Stuff and Dough è l’autoradio che spara i suoi successi in musicassetta mentre i tre protagonisti a bordo del furgone finiscono, come se i misteriosi pacchi nella borsa nel vano di carico avessero in seno una forza distruttiva, per macerare, per pagare a un prezzo salato la propria superficialità, per logorare progressivamente i propri rapporti. Per rendersi conto che è finita l’età dei ritardi e della faccia tosta, ma anche per svoltare così radicalmente, in peggio, le proprie vite, consegnate in sostanza in mano alla malavita.

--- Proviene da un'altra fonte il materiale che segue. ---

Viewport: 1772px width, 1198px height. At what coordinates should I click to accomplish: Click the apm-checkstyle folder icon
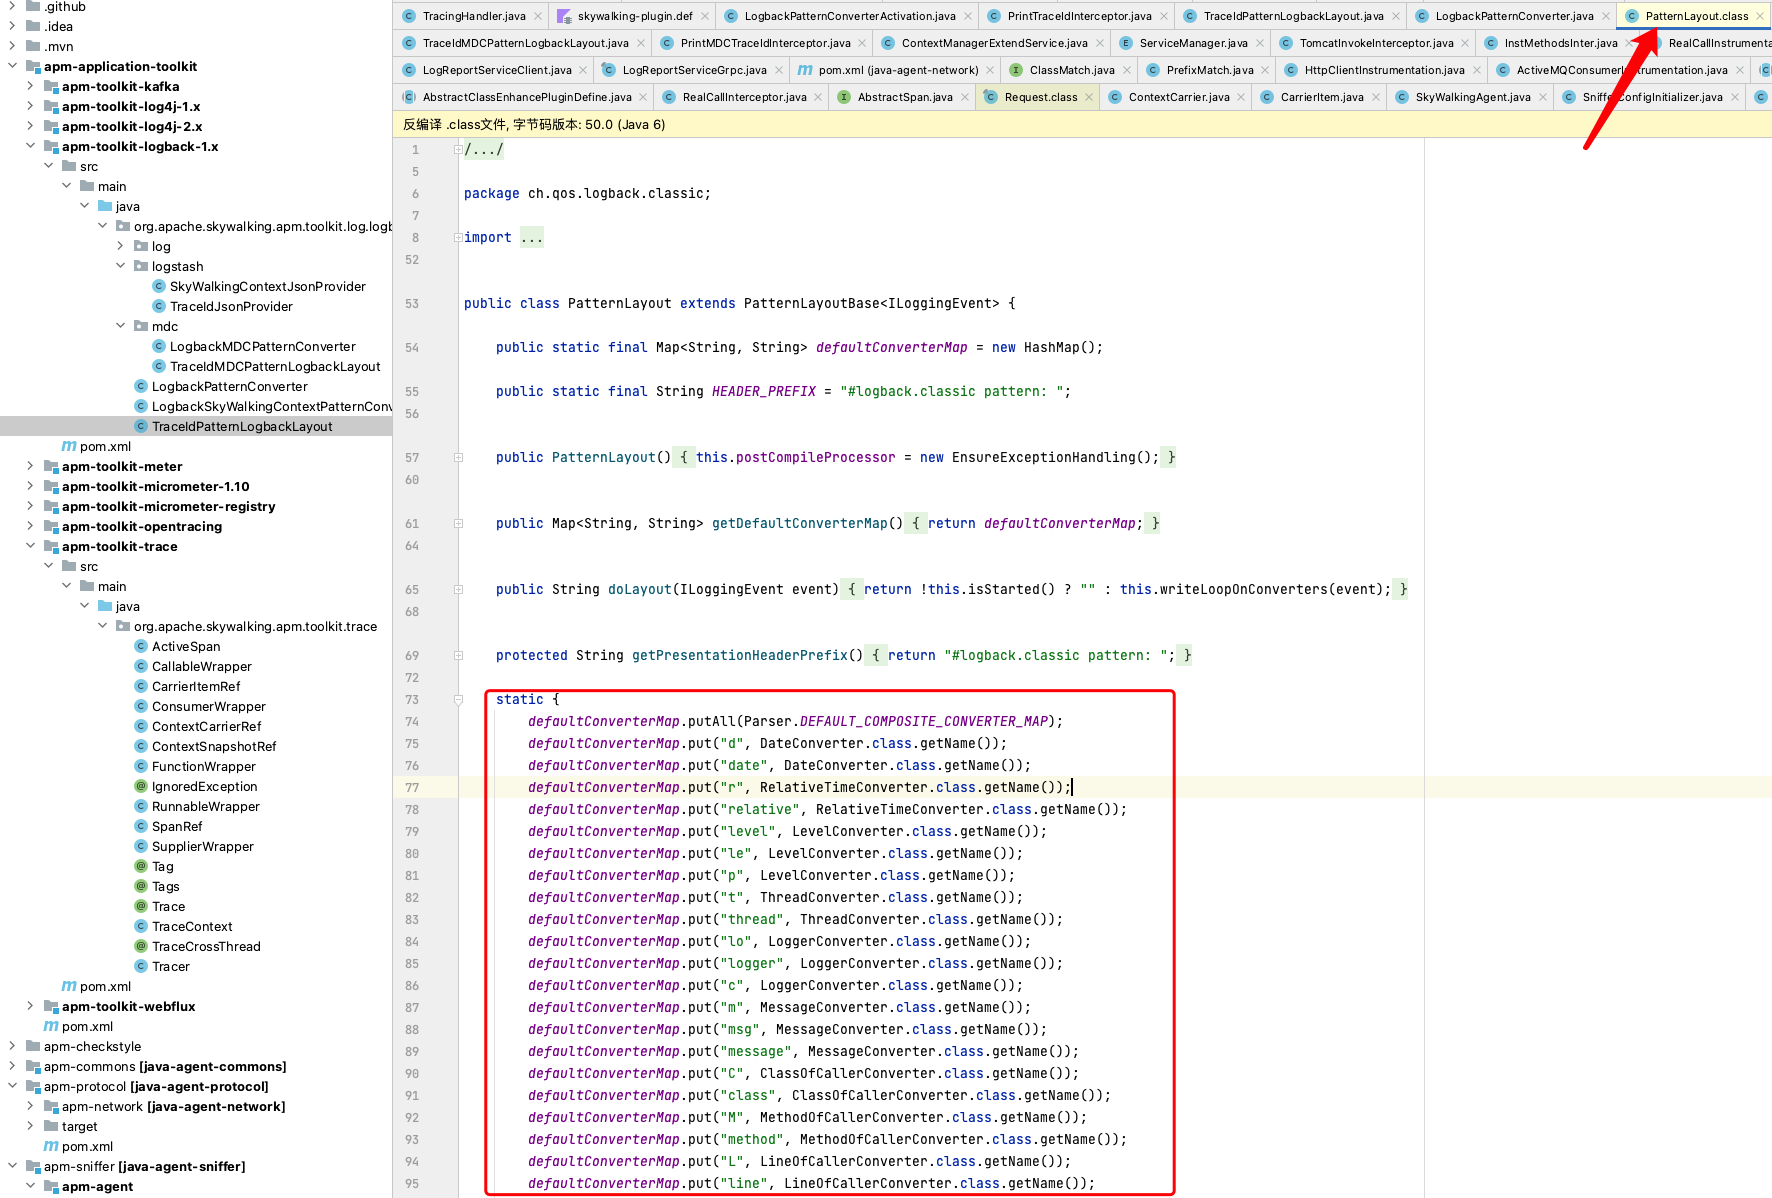[x=33, y=1046]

L’opera prima di Cristi Puiu, per quanto forse, specialmente alla luce dei grandissimi film successivi, non ancora pienamente matura, faceva già ampiamente vedere di quale pasta e potenza fosse l’autore, e quali fossero le sue ossessioni da declinare ogni volta su uno schermo. Marfa si banii, neorealista e straordinariamente umano, è un canto generazionale amaro e sincero, dal quale emerge una fase storica di passaggio, e in un certo senso anche la necessità di prendere una distanza temporale dal regime di Ceausescu – al tempo erano poco più di 10 anni, oggi ne sono passati più di 25 eppure la sedimentazione forse non è ancora sufficiente – per poter davvero cercare di capire un Paese attraverso chi quotidianamente lo vive e subisce. È un film d’atmosfera e di straordinaria vitalità, fra il road movie e un romanzo di formazione che poi è un disfacimento, fra la noia familiare di una madre preoccupata e le atmosfere thriller dell’aggressione, fra il senso del dovere che si fa sentire solo quando diventa un cappio al collo e le disparità di vedute che portano al gelo, fra il quotidiano tirare sul prezzo al mercato e il ragazzo che gioca a fare il gangster fino a quando la situazione non gli è totalmente sfuggita di mano, e rimane solo lo spazio per un nugolo di curiosi intorno alla Toyota, per le gole innocenti tagliate, per il mutismo, per la devastazione, per la colpa. Per la morte, e per il ricatto subito da chi vorrebbe gratitudine per il suo orrendo e insano gesto: quando il vicolo cieco nel quale ti sei incautamente infilato ti si richiude alle spalle, ed è assolutamente impossibile riuscire a intravvedere uno spiraglio di luce.